------ Supplied records ------
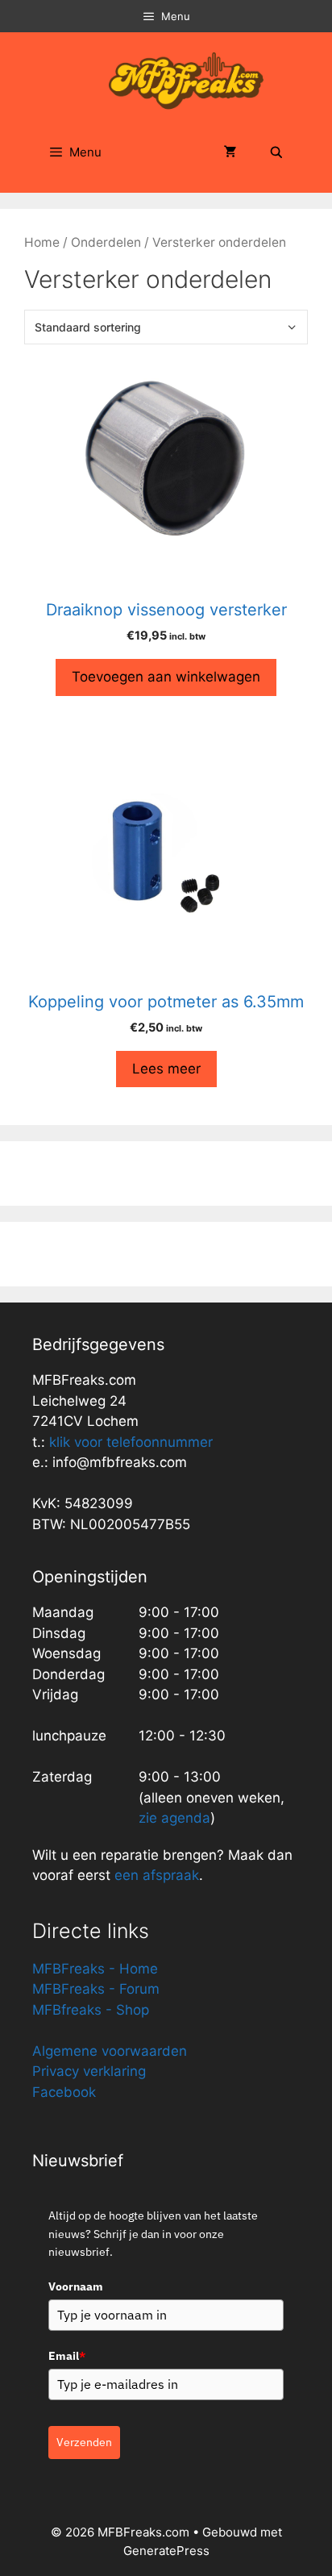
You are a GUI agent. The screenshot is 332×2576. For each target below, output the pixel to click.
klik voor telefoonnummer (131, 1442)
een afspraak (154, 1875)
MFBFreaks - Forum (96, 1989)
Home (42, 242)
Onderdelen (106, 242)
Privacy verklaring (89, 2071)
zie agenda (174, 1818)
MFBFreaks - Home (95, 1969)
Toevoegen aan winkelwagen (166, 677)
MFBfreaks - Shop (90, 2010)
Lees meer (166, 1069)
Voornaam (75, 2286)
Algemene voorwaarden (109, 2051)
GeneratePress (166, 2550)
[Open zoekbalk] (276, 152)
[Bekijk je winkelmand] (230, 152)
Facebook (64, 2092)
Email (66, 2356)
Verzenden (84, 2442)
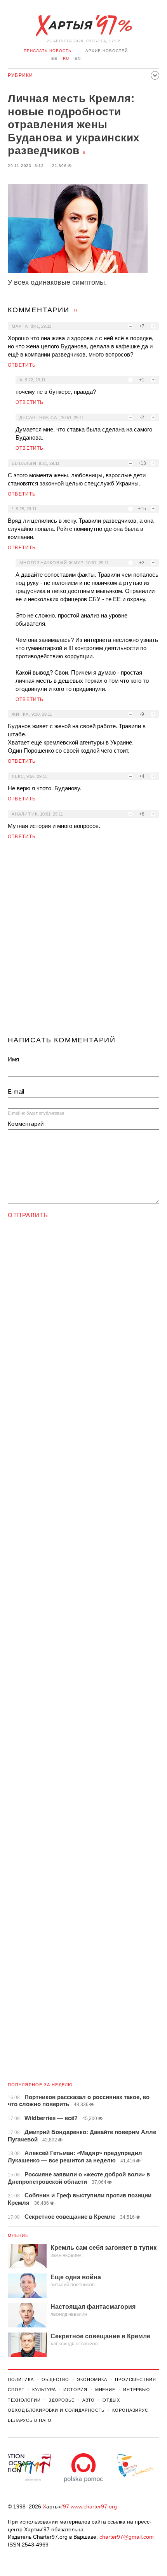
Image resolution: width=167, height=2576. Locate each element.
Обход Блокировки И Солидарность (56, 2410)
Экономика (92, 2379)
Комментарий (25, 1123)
------
Work instruction:
Copy every line of the entries in which "each" can be found.

Solution:
You are a GUI agent. The screenshot is 332×2576. For each target below, output the pixel to click.
Image resolution: width=167, height=2576. Locate each element.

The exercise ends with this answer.